» Directions for this task
The records below must be duplicated exactly, character for character.

=-=-=

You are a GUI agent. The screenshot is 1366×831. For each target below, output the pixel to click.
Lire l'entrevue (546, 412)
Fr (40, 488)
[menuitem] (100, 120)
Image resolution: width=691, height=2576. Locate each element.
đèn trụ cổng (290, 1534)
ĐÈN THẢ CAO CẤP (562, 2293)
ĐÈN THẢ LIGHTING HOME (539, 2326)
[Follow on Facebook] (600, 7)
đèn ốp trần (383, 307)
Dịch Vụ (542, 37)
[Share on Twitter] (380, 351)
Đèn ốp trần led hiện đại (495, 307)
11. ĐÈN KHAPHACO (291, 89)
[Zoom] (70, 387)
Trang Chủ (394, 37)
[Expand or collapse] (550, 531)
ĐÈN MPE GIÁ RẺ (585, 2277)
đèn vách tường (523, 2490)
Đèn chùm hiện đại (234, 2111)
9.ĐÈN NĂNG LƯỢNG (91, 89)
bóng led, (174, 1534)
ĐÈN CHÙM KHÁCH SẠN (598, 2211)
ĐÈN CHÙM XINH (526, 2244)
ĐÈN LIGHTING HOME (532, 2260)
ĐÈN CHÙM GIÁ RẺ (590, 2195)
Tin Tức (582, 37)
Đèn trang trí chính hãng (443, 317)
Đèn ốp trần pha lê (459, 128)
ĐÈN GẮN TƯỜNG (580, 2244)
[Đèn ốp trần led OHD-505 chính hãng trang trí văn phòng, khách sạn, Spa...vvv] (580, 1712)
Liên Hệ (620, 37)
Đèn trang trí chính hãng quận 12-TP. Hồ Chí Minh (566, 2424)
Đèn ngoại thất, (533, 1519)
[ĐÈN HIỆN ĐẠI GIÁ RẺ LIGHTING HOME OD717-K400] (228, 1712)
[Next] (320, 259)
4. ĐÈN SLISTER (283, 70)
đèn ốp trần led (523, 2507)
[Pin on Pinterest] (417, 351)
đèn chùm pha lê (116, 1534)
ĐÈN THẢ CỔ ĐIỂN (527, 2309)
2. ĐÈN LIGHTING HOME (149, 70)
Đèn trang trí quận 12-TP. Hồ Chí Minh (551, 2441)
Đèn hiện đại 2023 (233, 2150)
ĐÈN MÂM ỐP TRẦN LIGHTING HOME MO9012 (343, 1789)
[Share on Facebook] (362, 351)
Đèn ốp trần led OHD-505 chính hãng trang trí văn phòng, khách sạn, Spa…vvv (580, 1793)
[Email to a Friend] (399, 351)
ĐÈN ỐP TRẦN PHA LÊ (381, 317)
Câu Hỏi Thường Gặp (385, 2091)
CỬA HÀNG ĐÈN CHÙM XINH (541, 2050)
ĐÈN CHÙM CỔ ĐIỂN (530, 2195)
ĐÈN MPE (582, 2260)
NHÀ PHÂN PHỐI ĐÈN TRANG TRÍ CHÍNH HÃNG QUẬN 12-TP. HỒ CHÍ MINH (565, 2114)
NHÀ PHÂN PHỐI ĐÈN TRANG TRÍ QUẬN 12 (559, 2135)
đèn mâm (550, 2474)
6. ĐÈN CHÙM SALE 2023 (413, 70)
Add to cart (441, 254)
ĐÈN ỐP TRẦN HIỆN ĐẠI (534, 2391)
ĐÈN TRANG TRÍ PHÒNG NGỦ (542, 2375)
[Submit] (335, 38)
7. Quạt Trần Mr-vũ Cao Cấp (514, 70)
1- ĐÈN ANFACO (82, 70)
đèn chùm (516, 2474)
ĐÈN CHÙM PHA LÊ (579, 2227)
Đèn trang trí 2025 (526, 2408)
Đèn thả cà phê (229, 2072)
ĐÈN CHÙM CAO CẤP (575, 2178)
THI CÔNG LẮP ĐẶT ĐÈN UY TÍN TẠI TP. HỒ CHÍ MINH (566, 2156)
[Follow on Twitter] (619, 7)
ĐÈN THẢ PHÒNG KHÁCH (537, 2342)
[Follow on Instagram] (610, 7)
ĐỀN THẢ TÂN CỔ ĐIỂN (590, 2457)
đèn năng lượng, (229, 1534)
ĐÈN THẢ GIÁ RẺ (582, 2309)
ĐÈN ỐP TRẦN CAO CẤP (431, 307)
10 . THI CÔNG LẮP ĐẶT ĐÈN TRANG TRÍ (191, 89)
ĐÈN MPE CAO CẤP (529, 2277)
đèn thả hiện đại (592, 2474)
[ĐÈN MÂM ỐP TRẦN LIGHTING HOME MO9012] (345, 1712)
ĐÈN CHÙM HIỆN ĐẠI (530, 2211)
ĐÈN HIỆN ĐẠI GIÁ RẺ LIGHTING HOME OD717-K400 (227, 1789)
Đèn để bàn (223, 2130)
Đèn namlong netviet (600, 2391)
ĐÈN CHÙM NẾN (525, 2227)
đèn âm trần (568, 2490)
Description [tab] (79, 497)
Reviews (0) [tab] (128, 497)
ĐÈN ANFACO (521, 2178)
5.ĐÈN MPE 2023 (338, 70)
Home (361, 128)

=-=-=

» Exercise output
You are a GUI agent. The screenshot is 1366×831. For each target below, output the pixel to click.
Lire l'entrevue (546, 412)
Fr (40, 488)
[menuitem] (100, 120)
Image resolution: width=691, height=2576. Locate each element.
đèn trụ cổng (290, 1534)
ĐÈN THẢ CAO CẤP (562, 2293)
ĐÈN THẢ LIGHTING HOME (539, 2326)
[Follow on Facebook] (600, 7)
đèn ốp trần (383, 307)
Dịch Vụ (542, 37)
[Share on Twitter] (380, 351)
Đèn ốp trần led hiện đại (495, 307)
11. ĐÈN KHAPHACO (291, 89)
[Zoom] (70, 387)
Trang Chủ (394, 37)
[Expand or collapse] (550, 531)
ĐÈN MPE GIÁ RẺ (585, 2277)
đèn vách tường (523, 2490)
Đèn chùm hiện đại (234, 2111)
9.ĐÈN NĂNG LƯỢNG (91, 89)
bóng led, (174, 1534)
ĐÈN CHÙM KHÁCH SẠN (598, 2211)
ĐÈN CHÙM XINH (526, 2244)
ĐÈN LIGHTING HOME (532, 2260)
ĐÈN CHÙM GIÁ RẺ (590, 2195)
Tin Tức (582, 37)
Đèn trang trí chính hãng (443, 317)
Đèn ốp trần pha lê (459, 128)
ĐÈN GẮN TƯỜNG (580, 2244)
[Đèn ốp trần led OHD-505 chính hãng trang trí văn phòng, khách sạn, Spa...vvv] (580, 1712)
Liên Hệ (620, 37)
Đèn trang trí chính hãng quận 12-TP. Hồ Chí Minh (566, 2424)
Đèn ngoại thất, (533, 1519)
[ĐÈN HIỆN ĐẠI GIÁ RẺ LIGHTING HOME OD717-K400] (228, 1712)
[Next] (320, 259)
4. ĐÈN SLISTER (283, 70)
đèn ốp trần led (523, 2507)
[Pin on Pinterest] (417, 351)
đèn chùm pha lê (116, 1534)
ĐÈN THẢ CỔ ĐIỂN (527, 2309)
2. ĐÈN LIGHTING HOME (149, 70)
Đèn trang trí quận 12-TP. Hồ Chí Minh (551, 2441)
Đèn hiện đại 2023 (233, 2150)
ĐÈN MÂM ỐP TRẦN LIGHTING HOME MO9012 (343, 1789)
[Share on Facebook] (362, 351)
Đèn ốp trần led OHD-505 chính hãng trang trí văn phòng, khách sạn, Spa…vvv (580, 1793)
[Email to a Friend] (399, 351)
ĐÈN ỐP TRẦN PHA LÊ (381, 317)
Câu Hỏi Thường Gặp (385, 2091)
CỬA HÀNG ĐÈN CHÙM XINH (541, 2050)
ĐÈN CHÙM CỔ ĐIỂN (530, 2195)
ĐÈN MPE (582, 2260)
NHÀ PHÂN PHỐI ĐÈN TRANG TRÍ CHÍNH HÃNG QUẬN 12-TP. HỒ CHÍ MINH (565, 2114)
NHÀ PHÂN PHỐI ĐÈN TRANG TRÍ QUẬN 12 (559, 2135)
đèn mâm (550, 2474)
6. ĐÈN CHÙM SALE 2023 (413, 70)
Add to cart (441, 254)
ĐÈN ỐP TRẦN HIỆN ĐẠI (534, 2391)
ĐÈN TRANG TRÍ PHÒNG NGỦ (542, 2375)
[Submit] (335, 38)
7. Quạt Trần Mr-vũ Cao Cấp (514, 70)
1- ĐÈN ANFACO (82, 70)
đèn chùm (516, 2474)
ĐÈN CHÙM PHA LÊ (579, 2227)
Đèn trang trí 2025 (526, 2408)
Đèn thả cà phê (229, 2072)
ĐÈN CHÙM CAO CẤP (575, 2178)
THI CÔNG LẮP ĐẶT ĐÈN UY TÍN TẠI TP. HỒ CHÍ MINH (566, 2156)
[Follow on Twitter] (619, 7)
ĐÈN THẢ PHÒNG KHÁCH (537, 2342)
[Follow on Instagram] (610, 7)
ĐỀN THẢ TÂN CỔ ĐIỂN (590, 2457)
đèn năng lượng, (229, 1534)
ĐÈN THẢ GIÁ RẺ (582, 2309)
ĐÈN ỐP TRẦN CAO CẤP (431, 307)
10 . THI CÔNG LẮP ĐẶT ĐÈN TRANG TRÍ (191, 89)
ĐÈN MPE CAO CẤP (529, 2277)
đèn thả hiện đại (592, 2474)
[ĐÈN MÂM ỐP TRẦN LIGHTING HOME MO9012] (345, 1712)
ĐÈN CHÙM HIỆN ĐẠI (530, 2211)
ĐÈN HIỆN ĐẠI GIÁ RẺ LIGHTING HOME OD717-K400 (227, 1789)
Đèn để bàn (223, 2130)
Đèn namlong netviet (600, 2391)
ĐÈN CHÙM NẾN (525, 2227)
đèn âm trần (568, 2490)
Description [tab] (79, 497)
Reviews (0) [tab] (128, 497)
ĐÈN ANFACO (521, 2178)
5.ĐÈN MPE 2023 (338, 70)
Home (361, 128)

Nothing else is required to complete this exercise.